In reviewing Billiot's petition, the district court first addressed Billiot's claim that his death sentence should be vacated because the "cruel, heinous, and atrocious" aggravating circumstance, as given, was constitutionally infirm. The district court agreed and, relying on Wiley v. Puckett, 969 F.2d 86, 94 (5th Cir.1992), held that "the writ is due to be issued unless the State of Mississippi initiates the appropriate proceedings in state court within a reasonable time after the issuance of this opinion." In the alternative, the district court held that Billiot was entitled to relief on this ground even if Wiley did not apply because the error was not harmless

Page 315

under either Chapman v. California, 386 U.S. 18, 87 S.Ct. 824, 17 L.Ed.2d 705 (1967), or Brecht v. Abrahamson, 507 U.S. 619, 113 S.Ct. 1710, 123 L.Ed.2d 353 (1993). Recognizing "the strong possibility that the Mississippi Supreme Court [would] remand petitioner's cause for resentencing," see Wilcher v. State, 635 So.2d 789, 791 (Miss.1993) (remanding for resentencing after noting that, as a matter of state law, it lacked the authority to either reweigh the aggravating and mitigating circumstances or conduct harmless error analysis), 3 the district court declined to reach Billiot's other claims relating to the sentencing phase of his trial. 4 The district court did, however, address the claims relating to the guilt phase of Billiot's trial, all of which were denied. Because Billiot has not appealed the district court's denial of his claims relating to the guilt phase, the sole issue before this court is whether the district court properly concluded that Billiot was entitled to habeas relief because the "cruel, heinous, and atrocious" aggravating circumstance was constitutionally infirm.

II.

In death penalty lexicon, Mississippi is known as a weighing state. In such a state, in order for a jury to return a sentence of death, it must find that the applicable statutory aggravating circumstances outweigh any applicable statutory or non-statutory mitigating circumstances. Stringer v. Black, 503 U.S. 222, 229-30, 112 S.Ct. 1130, 1136, 117 L.Ed.2d 367 (1992). In part, this weighing process furthers the important Eighth Amendment purpose of ensuring that the defendant receives an individualized sentence. Id. at 230, 112 S.Ct. at 1136. When a jury in a weighing state relies on an invalid aggravating circumstance in deciding to impose the death penalty, however, the sentencing process violates the Eighth Amendment because it "creates the possibility not only of randomness but also of bias in favor of the death penalty." Id. at 235-36, 112 S.Ct. at 1139; accord Clemons v. Mississippi, 494 U.S. 738, 752, 110 S.Ct. 1441, 1450, 108 L.Ed.2d 725 (1990). Nonetheless, the Supreme Court has held that the state courts can cure such an error either by reweighing the aggravating and mitigating circumstances or by performing constitutional harmless error analysis. Stringer, 503 U.S. at 232, 112 S.Ct. at 1137.

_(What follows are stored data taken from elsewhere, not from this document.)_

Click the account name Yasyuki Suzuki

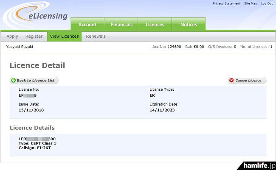(x=20, y=47)
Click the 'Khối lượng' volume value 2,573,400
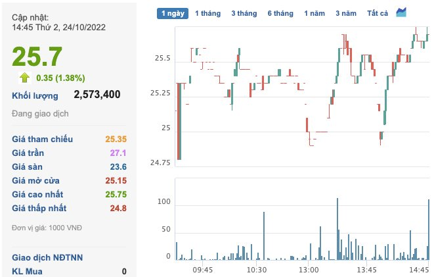 click(x=97, y=95)
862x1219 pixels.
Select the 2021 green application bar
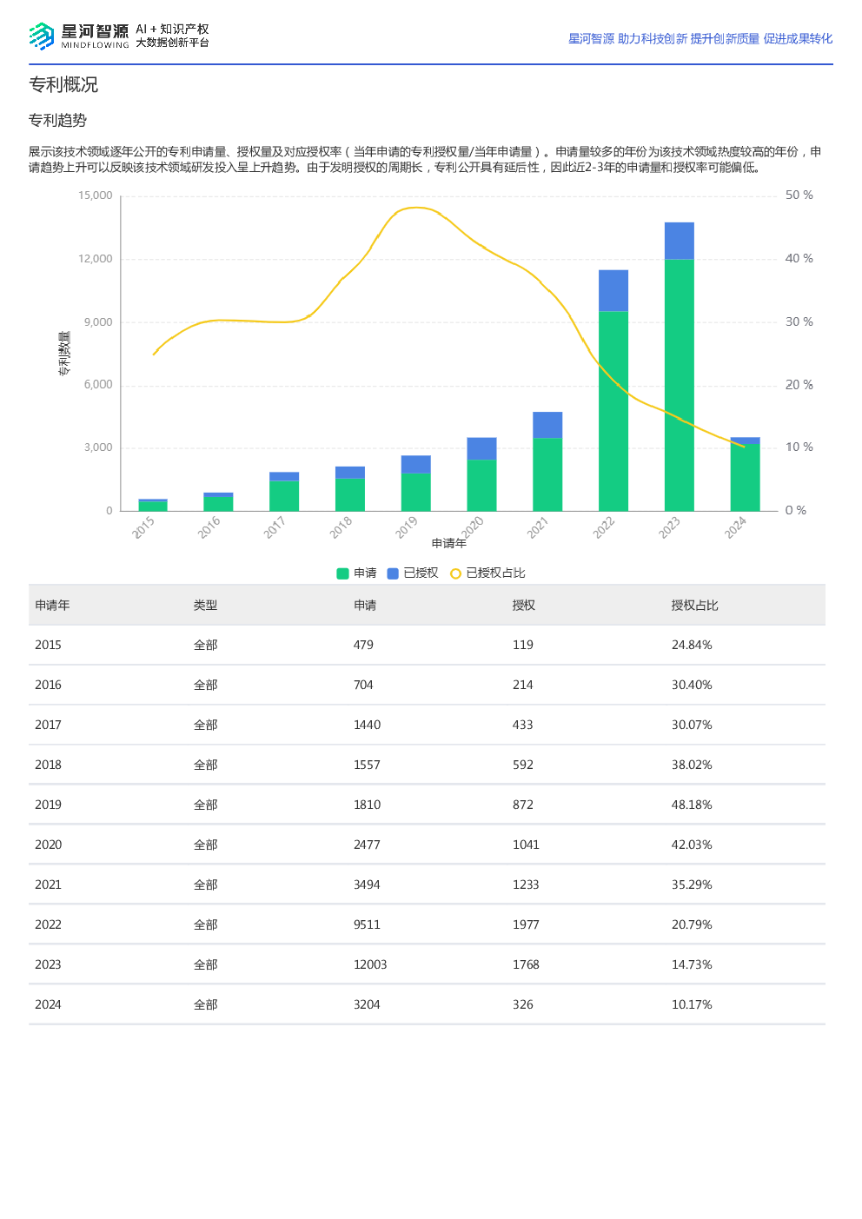(x=547, y=474)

In this case, the jury found that two statutory aggravating circumstances existed, one of which was that the murder was committed in an "especially heinous, atrocious, or cruel manner." As the State concedes, the "heinous, atrocious, and cruel" aggravating circumstance, as given, was unconstitutionally vague. See Stringer, 503 U.S. 222, 112 S.Ct. 1130, 117 L.Ed.2d 367 (1992); Clemons, 494 U.S. 738, 110 S.Ct. 1441, 108 L.Ed.2d 725 (1990); Maynard v. Cartwright, 486 U.S. 356, 108 S.Ct. 1853, 100 L.Ed.2d 372 (1988). The State further concedes that the Mississippi Supreme Court failed to cure the error on direct appeal. It nonetheless argues that under Brecht v. Abrahamson, 507 U.S. 619, 113 S.Ct. 1710, 123 L.Ed.2d 353 (1993), the district court had both the authority and the obligation to conduct its own harmless error analysis before granting habeas relief. As we have noted in numerous opinions, in Brecht, the Supreme Court, relying on the principles of comity, federalism, and finality, held that trial type error will not serve as a basis for federal habeas relief unless the error "had a substantial and injurious effect or influence in determining the jury's verdict." Id. at 636-38, 113 S.Ct. at 1721-22; e.g., Shaw v. Collins, 5 F.3d 128, 132 (5th Cir.1993). Because the error occasioned by the sentencer's consideration of a vague aggravating circumstance is...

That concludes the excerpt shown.